“Regulating” rheumatoid arthritis via autotransplantation

Using a mouse model of inducible autoimmune arthritis that mimics some aspects of the human disease, Roord and colleagues identify a role for regulatory T cells (T_regs) both for modulation of disease and as a therapeutic component of autologous bone marrow transplantation (aBMT).

Since 1996, more than 1000 patients worldwide have undergone autologous hematopoietic stem cell transplantation (HSCT) as therapy for refractory autoimmune diseases, including systemic sclerosis, multiple sclerosis, systemic lupus, Crohn disease, and rheumatoid arthritis (RA). Although autologous HSCT yields 5-year disease-free survival in 30% to 50% of patients, current therapies are likely not curative.¹  Importantly, post-HSCT disease responses in RA patients are very common, but unfortunately, relatively short-lived. As such, one critical question investigators must address is how HSCT can be modified to induce sustained disease-free survival and, ideally, cure most patients with autoimmune disease. Clearly, it is desirable to elucidate the mechanisms whereby autologous HSCT controls autoimmunity. In this respect, the contributory role of T_reg reconstitution identified by Roord et al points to a promising future for the field.

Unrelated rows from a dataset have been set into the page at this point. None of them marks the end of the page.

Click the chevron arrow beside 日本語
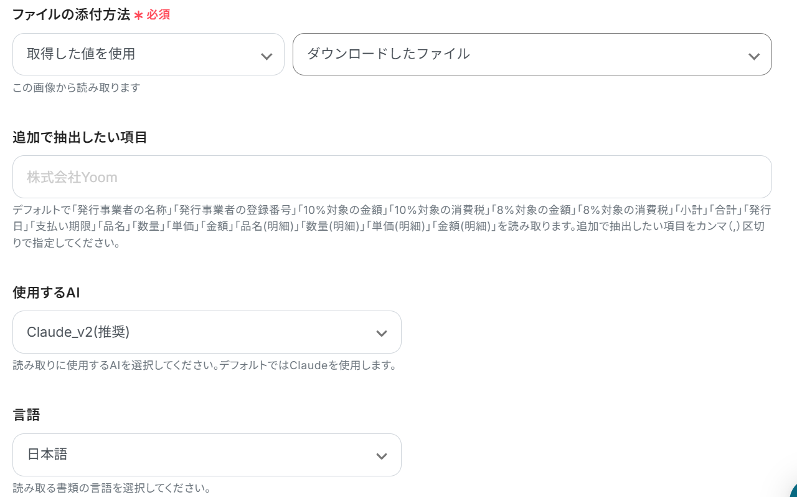Viewport: 797px width, 497px height. tap(382, 456)
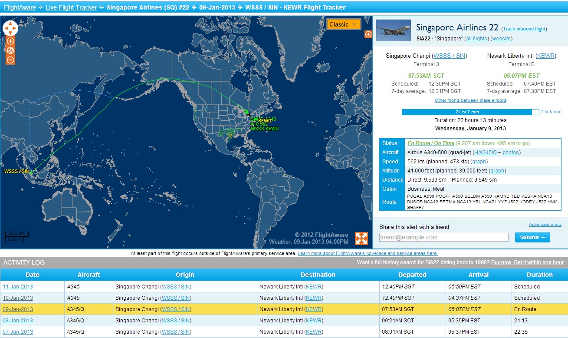
Task: Zoom out on the flight map
Action: pos(10,60)
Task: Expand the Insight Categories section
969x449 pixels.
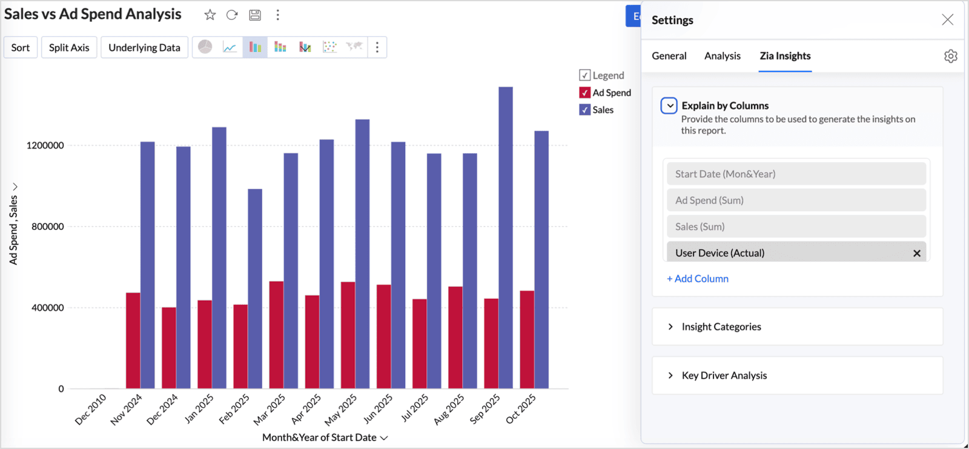Action: (x=670, y=327)
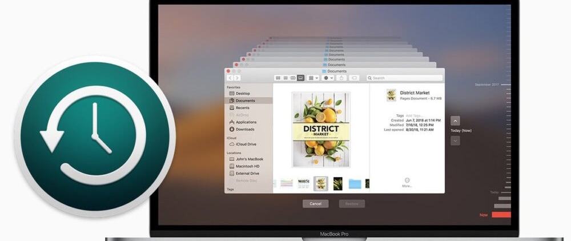Click the red Now timeline marker
The height and width of the screenshot is (241, 571).
(x=501, y=215)
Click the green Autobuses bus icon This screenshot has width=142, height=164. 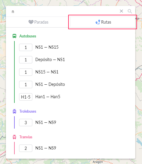pos(14,36)
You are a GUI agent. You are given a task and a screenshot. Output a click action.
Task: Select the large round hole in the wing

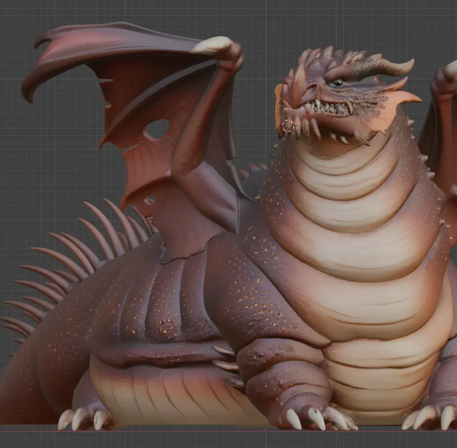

The proteoglycan-induced RA model used in this report appears to invoke both B-cell and T-cell immunity, and to produce a relapsing and remitting disease natural history that is perhaps clinically relevant. The investigators' discovery that in vivo depletion of CD25⁺ cells yielded a 100% incidence of the arthritic syndrome strongly supports the protective role of naturally occurring T_regs in this model. With respect to the authors' transplantation results, it was determined that T_regs were reconstituted after transplantation in an initial wave of functionally quiescent memory cells and a second wave of naive, competent, Foxp3⁺ T_regs. This latter T_reg population represented an immunotherapeutic subset because in vivo antibody depletion resulted in disease relapse. Such cells appear to be analogous to thymus-derived T_regs, known to suppress graft-versus-host disease after murine allogeneic HSCT.²  Several points of discussion are of interest. First, similar to the clinical context, the arthritis syndrome in mice that underwent transplantation was ameliorated but not completely resolved (see figure). It will be of interest to determine whether methods to further improve T_reg reconstitution, such as adoptive cell therapy³  or pharmacologic methods such as rapamycin,⁴  may consolidate the autoimmune arthritis remissions in this model. Second, further murine studies to compare and contrast the efficacy of autologous versus allogeneic transplantation would be informative in light of the potential role of allogeneic HSCT as an autoimmune therapy.⁵  Finally, in an attempt to evaluate a potentially more stringent model more analogous to the clinical context, it would be of interest to observe the therapeutic effect of transplantation in thymectomized murine hosts.